GOAL:
Decide whether each statement agrees with the interview on the Reserve Bank's rate decision, answering yes or no and quoting the words of the text that settle it: 1. The Reserve Bank board cut the cash rate by 25 basis points. 2. The board's decision was split six to three. 3. Lucy Ellis previously served as chief economist at the Reserve Bank.

SUPPLIED TEXT:

☆ ☆ ☆

Interview: The RBA's shock call, and why they could get 'caught out'

Published Jul 8, 2025, 5:30 PM

Yesterday afternoon, the Reserve Bank board left the official cash rate on hold at 3.85%. A surprise decision given most economists and financial markets expected a reduction of 25 basis points. 

Westpac Chief Economist Lucy Ellis - and former Chief Economist at the Reserve Bank - talks to Sean Aylmer about yesterday's decision, the press conference afterwards, and why she thinks "the RBA is going to get a bit caught out."

Welcome to the Fear and Greed Business Interview. I'm Sean ail May. Yesterday afternoon, the Reserve Bank Board left the official cash rate on hold at three point eighty five percent, a surprise decision given most economists and financial markets expected a reduction of twenty five basis points. In the press conference after the announcement, Governor Michelle Bullock was at pains to explain that the decision didn't mean that the Central Bank is thinking differently about rates. Rather, it's a timing issue to run through yesterday's announcement. I'm joined by Westpac chief Economist Lucy Ellis, who of course used to be the chief economist at the Reserve Bank. Lucy, welcome back to Fear and Greed.

Thanks very much, Shaw, and great to be here.

What do you make of yesterday's decision and the press conference afterwards, well, Sean.

The Reserve Bank Board said in its May Minutes that it wanted to approach policy in a cautious and predictable way, and it has to be said that this week's decision really does err on the side of caution rather than predictability. While they do say that they've got in the next four weeks, you know, a full quarterly CPI and the labor force numbers. It's honestly speaking, not a lot of new information, and nothing that they get in the next little while is really going to change the decision that rates are headed down. So the real question was what are you waiting for? And it does seem that the RBA has gotten itself into a bit of a view that you know, they can't look at the monthly CPI indicator as an indicator of the quarterly I mean, we have two thirds of the information now, and while it is pointed to something as shade above what they were forecasting in May, it's not a big difference. It's like there's nothing they're going to learn in the next five weeks that will change their mind. And so it's almost not a surprise that the decision was split six three, because you know, I think that was a very finely balanced judgment. And you know, the argument to wait was, well, we're waiting because we can, and we're being cautious rather than you know, policy is restrictive. You know, inflation's at target. You know, we don't need to be as restrictive as we were. And I think what was really interesting in the media conferences, they didn't really talk about the stance of policy that much. They didn't highlight that policy was restrictive. But what they did emphasize is, you know, relatively dated information about inflation that was only barely within the band. So they emphasized trim mean inflation year ended March quarter. Well, firstly, we're in July. We have two thirds of the information about June quarter and a year rended calculation. I mean, half of the information is from the middle of last year. So they're using quiet dated information to make that assessment.

Do you think there's something going on non economically inasmuch as we have a new Montrey policy setting board, it operates differently to what it did kind of four or five meetings ago. The fact that people are voting. We found out that it was a six to three split decision yesterday. All this information does it just make it harder for the Reserve Bank to kind of know what's going to come out of the meeting before it goes into the meeting, compared to let's say, twelve months ago when you were there. For example.

☆ ☆ ☆

Word and element pointing entries:

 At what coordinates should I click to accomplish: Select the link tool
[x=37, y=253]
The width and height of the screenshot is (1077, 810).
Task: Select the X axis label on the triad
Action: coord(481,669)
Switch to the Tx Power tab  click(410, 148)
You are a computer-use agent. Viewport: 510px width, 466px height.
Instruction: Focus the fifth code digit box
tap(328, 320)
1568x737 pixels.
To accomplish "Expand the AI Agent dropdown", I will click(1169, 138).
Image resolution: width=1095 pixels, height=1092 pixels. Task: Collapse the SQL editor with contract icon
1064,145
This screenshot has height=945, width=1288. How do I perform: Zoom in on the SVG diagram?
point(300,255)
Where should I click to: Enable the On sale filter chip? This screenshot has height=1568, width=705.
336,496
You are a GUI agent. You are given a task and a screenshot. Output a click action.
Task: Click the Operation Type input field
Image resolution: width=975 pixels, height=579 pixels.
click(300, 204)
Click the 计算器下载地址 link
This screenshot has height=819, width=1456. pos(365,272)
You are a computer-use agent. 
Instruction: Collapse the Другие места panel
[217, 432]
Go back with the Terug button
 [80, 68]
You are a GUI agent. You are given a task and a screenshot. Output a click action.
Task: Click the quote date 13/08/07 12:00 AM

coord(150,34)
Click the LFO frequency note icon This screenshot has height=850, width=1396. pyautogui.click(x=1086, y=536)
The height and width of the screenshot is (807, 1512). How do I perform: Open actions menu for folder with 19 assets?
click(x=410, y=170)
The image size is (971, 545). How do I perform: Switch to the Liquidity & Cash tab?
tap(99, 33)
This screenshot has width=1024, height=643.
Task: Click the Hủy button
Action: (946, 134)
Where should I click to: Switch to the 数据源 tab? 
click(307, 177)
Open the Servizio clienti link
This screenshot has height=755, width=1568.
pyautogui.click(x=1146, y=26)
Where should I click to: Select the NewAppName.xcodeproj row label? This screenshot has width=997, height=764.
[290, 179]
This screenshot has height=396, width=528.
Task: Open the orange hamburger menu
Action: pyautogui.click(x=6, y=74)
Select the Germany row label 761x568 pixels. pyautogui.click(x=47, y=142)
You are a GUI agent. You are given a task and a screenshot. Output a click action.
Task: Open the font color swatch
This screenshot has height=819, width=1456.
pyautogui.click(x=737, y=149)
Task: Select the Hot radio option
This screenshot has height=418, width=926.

☆ ☆ ☆

TASK OUTPUT:
1. No: "the Reserve Bank board left the official cash rate on hold at 3.85%"
2. Yes: "the decision was split six three"
3. Yes: "former Chief Economist at the Reserve Bank"